Reprogramming the body’s immune cells to fight cancer tumours saves lives, but it can backfire. The treatment, called immunotherapy, can be deadly if these reprogrammed cells attack the wrong target inside a patient’s body. So researchers at the University of California in San Francisco, led by Wendell Lim, have designed a molecular safety switch to keep them on a tight leash.
Richard Boyd, an immunologist at Melbourne’s Monash University, calls the idea “brilliant. The science is very slick.”
In 2013, immunotherapy rescued seven-year-old Emma Whitehead. She was diagnosed with leukaemia at age five and had relapsed after multiple rounds of chemotherapy. Her doctors, who were running out of options, put her forward for an experimental therapy.
Cancer kills because it can be very good at evading the immune system. Whitehead’s doctors extracted some of her T cells (a type of white blood cell essential for human immunity), genetically engineered them to recognise her cancer and then re-injected them into her body.
These engineered cells are known as chimeric antigen receptor (CAR) T cells. They are equipped with precision tumour-targeting equipment, consisting of two main parts. The first is a protein that works somewhat like a barcode scanner – it can recognise cancer cells by identifying the proteins and sugars found on their surface. The scanner is hooked up to the second component – a switchboard inside the cell that, once it receives an alarm signal from the scanner, puts the cell on the attack.
Like T cells, CAR-T cells can roam the body for months or longer, allowing them to make a sustained attack on cancer cells. But their longevity also poses a problem if the treatment goes awry. “The problem is that you put them in and then you can’t do anything,” says Lim.
When T cells attack, they release small molecules called cytokines – messengers that recruit more immune cells. But if the immune response triggered by the CAR-T cells is too powerful, the resulting “cytokine storm” can cause potentially fatal fevers. Emma Whitehead nearly died from the fevers that followed her treatment, before making a full recovery.

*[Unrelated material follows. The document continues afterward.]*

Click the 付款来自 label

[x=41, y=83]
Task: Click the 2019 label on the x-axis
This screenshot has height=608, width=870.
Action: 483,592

Another potential problem is “cross reactivity”. This occurs when a normal healthy cell produces a protein or sugar that is similar to the cancer markers the CAR-T cells have been primed to recognise. This can cause the CAR-T cells to attack normal tissues by mistake.
So Lim’s team designed a control switch.
“It’s really pretty simple,” he says. They genetically engineered CAR-T cells to carry the barcode scanner and switchboard as two separate parts, so they can scan and stick to the target but can’t attack the cell. Only when a special glue is added – in this case, a drug called rapalog – do the parts snap together, completing the circuit and allowing the cell to launch an offensive. By withdrawing the drug doctors can switch off the T cells if things go awry.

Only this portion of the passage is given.